SA’s five largest banks suffered more cuts to their credit ratings on Wednesday as Moody’s Investors Service downgraded them to junk for the first time while Fitch cut them further into non-investment grade.

The country’s five largest bank by assets — Absa, FirstRand, Nedbank and Standard Bank, as well as Investec — saw their local and foreign currency deposit ratings lowered to junk by Moody’s. 

“The primary driver for today’s rating actions is the increasingly difficult operating environment for banks in SA,” Moody’s said. The ratings moved from Baa3 to Ba1, representing a move into junk. 

Moody’s also lowered the long-term issuer ratings of Absa and Standard Bank Group, the holding companies of the two banks. 

The move was not entirely unexpected following the rating agency’s decision to downgrade SA’s last remaining investment rating on Friday.

This, it said, was due to the continuing deterioration in the country’s fiscal strength and structurally weak growth, which the agency does not expect will be addressed by the government adequately based on current policies.

The weak economy will lead to “a deterioration of the banking system’s problem loan ratio over the next 12-18 months”, further eroding borrowers’ cash flows and making it more difficult for them to meet their loan obligations, Moody’s said.

Fitch said late on Tuesday that it expects South African banks to face multiple challenges in the near term, including a decline in client activity and lower interest rates, which will put pressure on margins and lead to rising credit losses.
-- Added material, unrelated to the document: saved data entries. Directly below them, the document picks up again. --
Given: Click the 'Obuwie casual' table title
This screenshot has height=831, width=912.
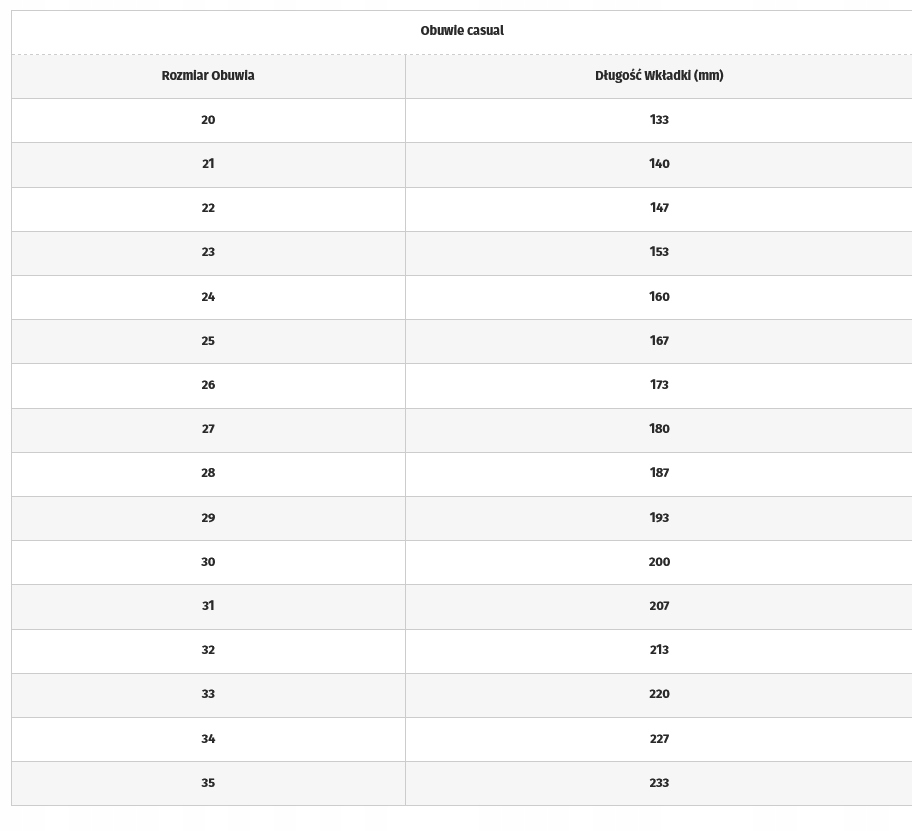Looking at the screenshot, I should point(462,31).
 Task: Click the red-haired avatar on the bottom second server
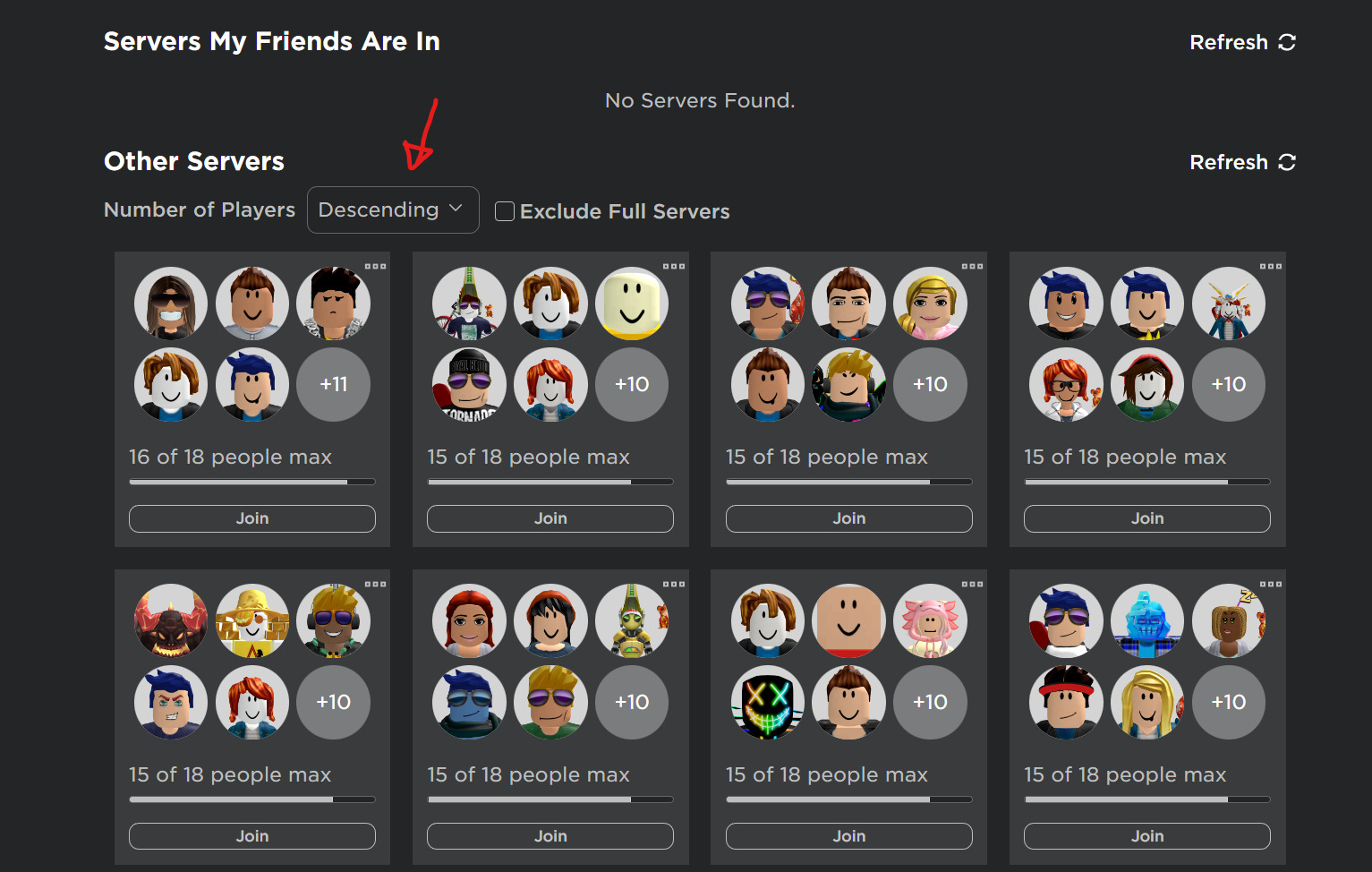469,620
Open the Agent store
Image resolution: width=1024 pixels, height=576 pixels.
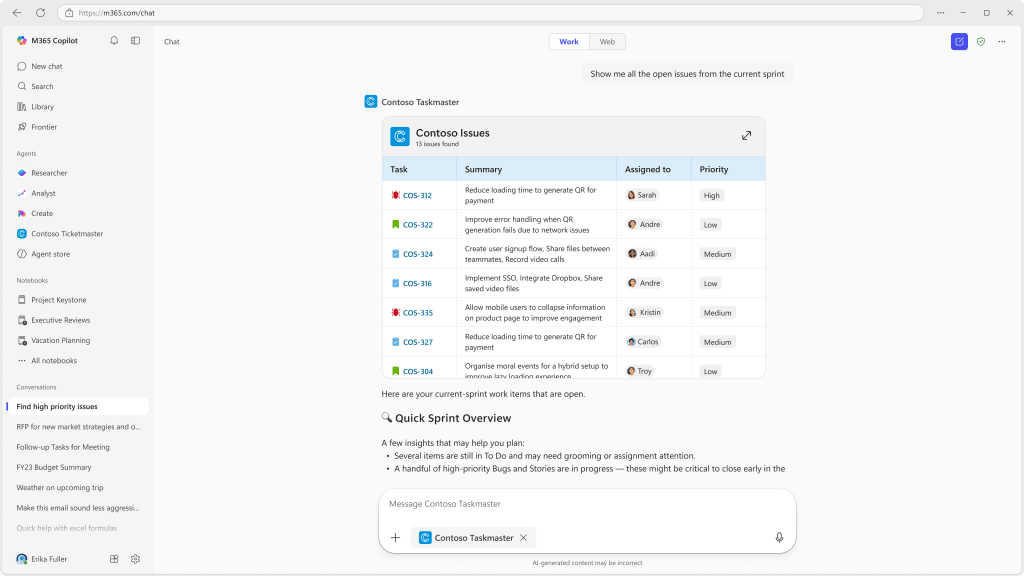click(x=50, y=254)
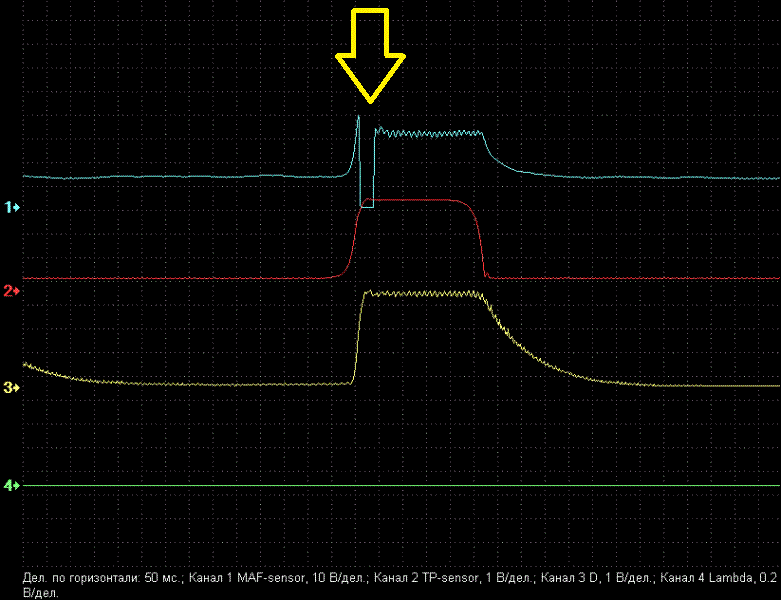Select the yellow channel 3 zero-level marker
Screen dimensions: 781x600
[x=12, y=387]
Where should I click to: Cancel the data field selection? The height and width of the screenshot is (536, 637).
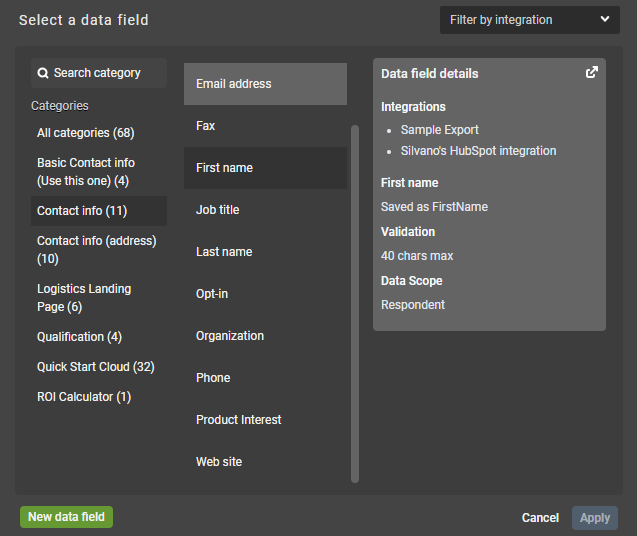pos(540,518)
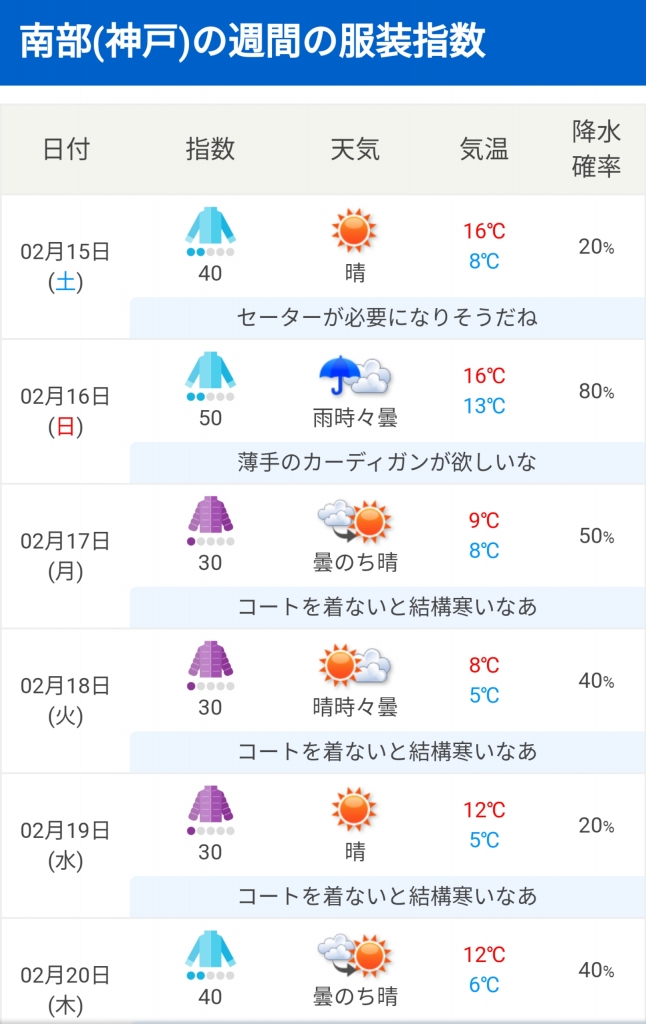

“We believe the SA operating environment is particularly exposed to the pandemic because of its highly dense and vulnerable communities, and heightened macroeconomic risk from falling commodity prices, disruption to tourism, mining activity and manufacturing, as well as pressure on the country’s public finances,” Fitch said.

Absa, which had its group holding company downgraded too, said it has been pre-emptively building substantial buffers to withstand the stress of a downgrade by Moody’s of SA’s credit rating. This has left it with R38bn in excess capital.

“Absa’s liquidity position remains strong, with sources of liquidity of R233bn, including a significant surplus in foreign currency,” it stated in response to the decision.

Standard Bank says the next few months will be challenging for everyone.

“We need to flatten the curve of the coronavirus pandemic so that we can return to work to repair and then grow our economy. The nation should continue to focus on putting a stop to the spread of Covid-19. We should also ready ourselves for the post-Covid-19 recovery and reconstruction, which must necessarily entail an acceleration of structural reforms on a broad scale,” said Standard Bank SA CEO Lungisa Fuzile.